Le ton durcit nettement entre Paris et Moscou. Le ministre français des Affaires étrangères, Jean-Noël Barrot, a annoncé la convocation prochaine de l’ambassadeur de Russie en France. Cette décision diplomatique majeure fait suite à la découverte d’une « vaste campagne cyber » d’espionnage et de sabotage d’une ampleur inédite, orchestrée par les services secrets russes à travers toute l’Europe.
Une offensive coordonnée contre les infrastructures européennes
Selon les informations communiquées par le Quai d’Orsay, cette cyberoffensive a ciblé simultanément une dizaine de pays européens. Les attaques ne visaient pas uniquement le vol de données stratégiques, mais intégraient des opérations de sabotage physique et numérique.
Parmi les cibles identifiées figurent des ministères, des entreprises stratégiques, mais aussi des opérateurs d’infrastructures critiques. En Pologne, le réseau ferroviaire a notamment été directement pris pour cible, illustrant la volonté de déstabilisation logistique sur le continent.
Le FSB directement pointé du doigt
Pour Paris, la responsabilité de Moscou ne fait aucun doute. Les services de renseignement français attribuent officiellement le commandement de ces opérations au FSB (le Service fédéral de sécurité de la Fédération de Russie).

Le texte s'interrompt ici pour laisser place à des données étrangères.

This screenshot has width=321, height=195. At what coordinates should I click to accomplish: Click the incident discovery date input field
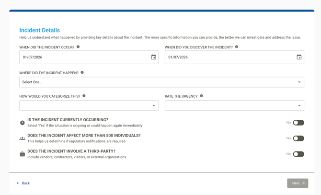tap(228, 57)
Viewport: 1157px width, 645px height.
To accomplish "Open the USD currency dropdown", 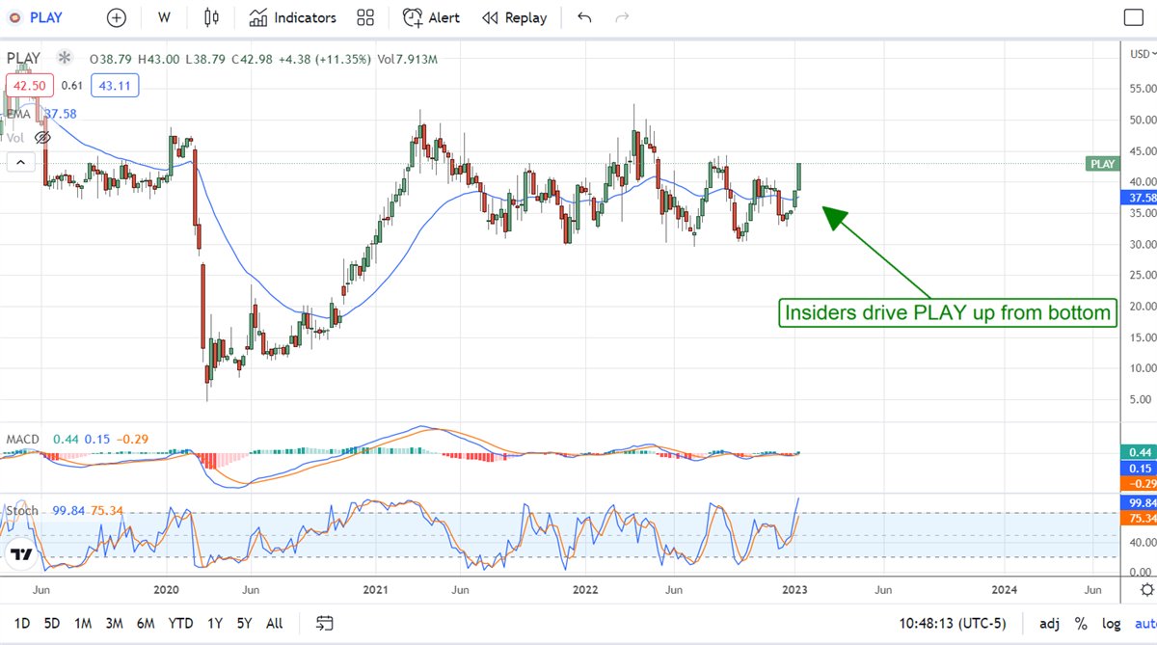I will coord(1140,53).
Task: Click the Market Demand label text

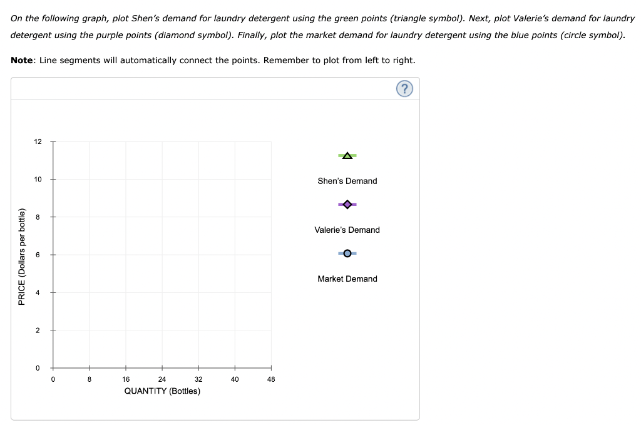Action: [347, 279]
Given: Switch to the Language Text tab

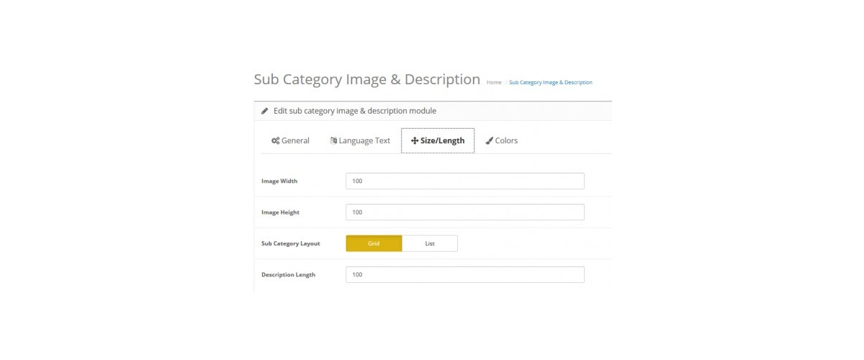Looking at the screenshot, I should click(x=360, y=140).
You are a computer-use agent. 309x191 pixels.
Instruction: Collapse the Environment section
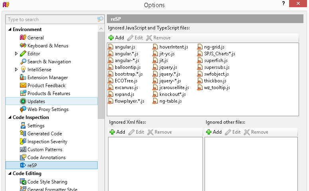tap(10, 29)
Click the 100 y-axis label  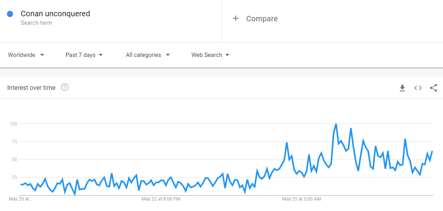pyautogui.click(x=13, y=124)
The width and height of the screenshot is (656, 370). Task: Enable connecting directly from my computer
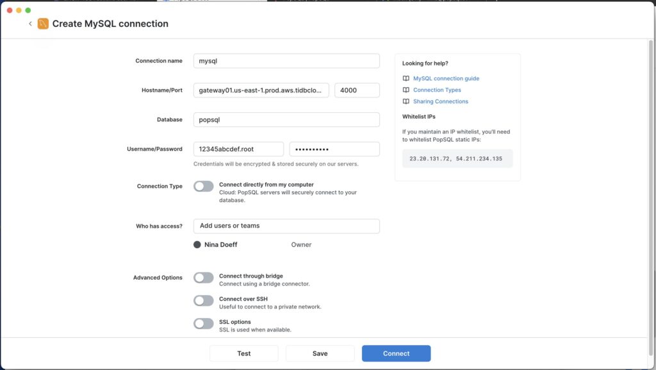pyautogui.click(x=203, y=186)
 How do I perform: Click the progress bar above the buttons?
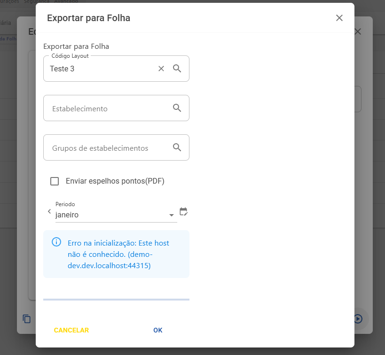(116, 300)
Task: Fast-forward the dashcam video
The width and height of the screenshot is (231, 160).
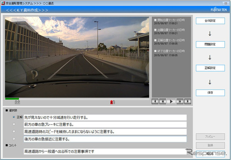Action: (x=180, y=101)
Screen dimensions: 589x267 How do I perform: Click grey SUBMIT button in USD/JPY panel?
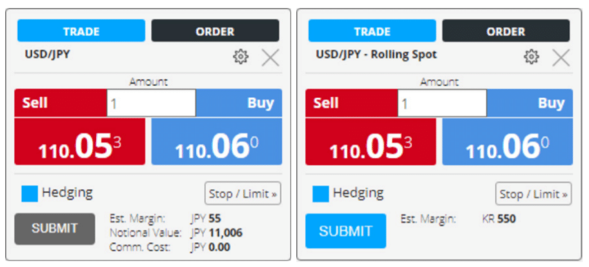click(55, 228)
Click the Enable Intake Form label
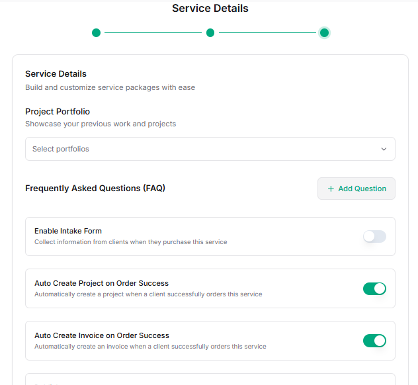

En réponse, la France ne se contente pas d’une protestation diplomatique. Le gouvernement a annoncé le gel des avoirs de neuf individus et quatre entités directement liés à ces attaques, marquant une volonté de frapper les donneurs d’ordres au portefeuille.
Un front européen uni face à Moscou
La riposte française s’inscrit dans une action européenne coordonnée.
- À Berlin : L’Allemagne a emboîté le pas à la France en convoquant également l’ambassadeur russe pour dénoncer ces agressions numériques.
- À Bruxelles et Londres : L’Union européenne et le Royaume-Uni ont annoncé conjointement de nouvelles vagues de sanctions financières et d’interdictions de territoire visant des agents du renseignement militaire (GRU) et des services de sécurité russes.
Une vigilance accrue à l’approche des scrutins
Si le ministère des Affaires étrangères assure que les intrusions ont pu être identifiées et bloquées à temps, la vigilance reste maximale. Le gouvernement salue le travail de l’ANSSI (Agence nationale de la sécurité des systèmes d’information) et de Viginum, le service technique de vigilance contre les ingérences numériques étrangères. Ce dernier est particulièrement mobilisé pour sécuriser les futurs scrutins électoraux et contrer les campagnes de désinformation massives qui accompagnent généralement ces cyberattaques.